The FBI's gang strategy was designed to incorporate the investigative and prosecutive theories of enterprise investigations which have proven to be successful in the Organized Crime/Drug Program National Strategy. The strategy is for the FBI, in conjunction with other Federal, state and local law enforcement agencies, to identify the major domestic violent street gang/drug enterprises which pose significant threats to the integrity of American society and pursue these gangs through the sustained, proactive, multidivisional, coordinated investigations that support successful prosecution.

 

 

APPENDIX I

 

OFFICE OF THE INSPECTOR GENERAL, AUDIT DIVISION
ANALYSIS AND SUMMARY OF ACTIONS NECESSARY
TO CLOSE THE REPORT

 

Recommendation Number:

1.  Resolved.  In order to close this recommendation, please provide detail on the planned additional management oversight and training for field personnel to notify FPSU of seizures, and to update their year-end seized asset inventory reports in a timely manner. Additionally, please provide documentation of the conclusions reached regarding system modifications to ensure the completeness of PFA custody reports at year-end.

2. Resolved.
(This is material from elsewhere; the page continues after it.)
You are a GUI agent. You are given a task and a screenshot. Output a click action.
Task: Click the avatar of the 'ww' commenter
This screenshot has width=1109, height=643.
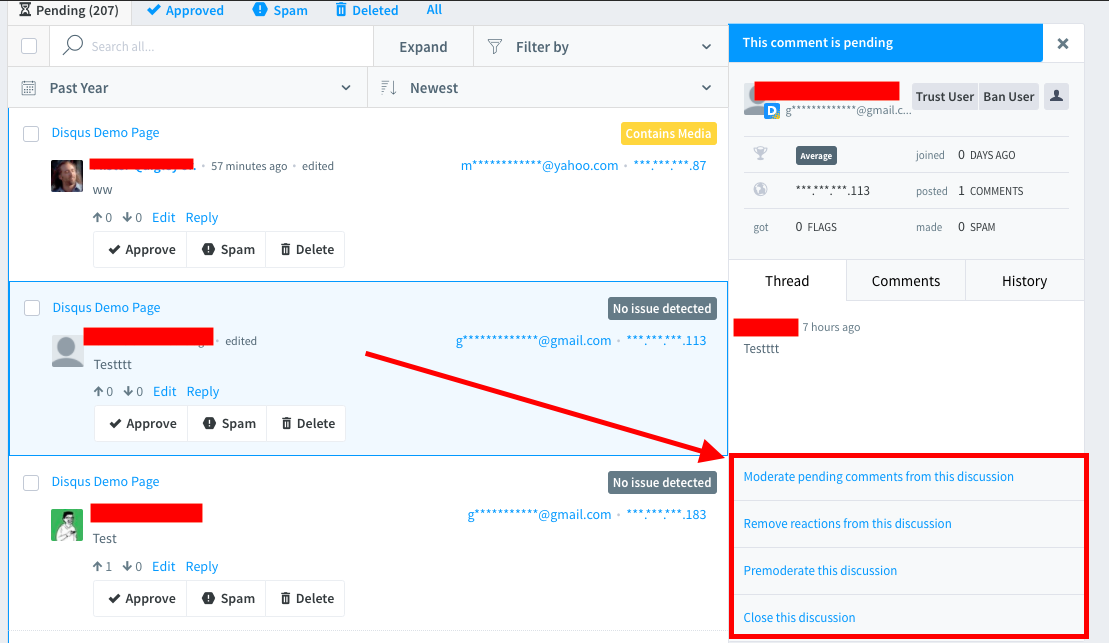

In order to close this recommendation, please provide a copy of the enhanced FBI procedures to record and classify capital leases according to Federal Accounting Standards Advisory Board's (FASAB) Statement of Financial Accounting Standards (SFFAS) No. 6, Accounting for Property, Plant, and Equipment.

3.  Resolved.  In order to close this recommendation, please provide a copy of the FBI's procedures implemented for accounts receivable to ensure that amounts due are recognized based on actual expenses incurred for delivered services.

4.  Resolved.  In order to close this recommendation, please provide a copy of the revised FBI policy and procedures relating to fixed assets that include periodic reconciliations to ensure that the proper capitalized costs have been entered into the Fixed Asset System, and that this subsidiary system's balances agree with the general ledger.

5.  Resolved.  In order to close this recommendation, please provide a copy of the procedures established that will enable the FBI to estimate accruals of liabilities, thereby fairly presenting financial statement information.

6.  Resolved.  In order to close this recommendation, please provide a copy of the FBI's new or revised electronic data processing policies relating to disaster recovery plans (DRP), and documentation that the DRP has been adequately tested.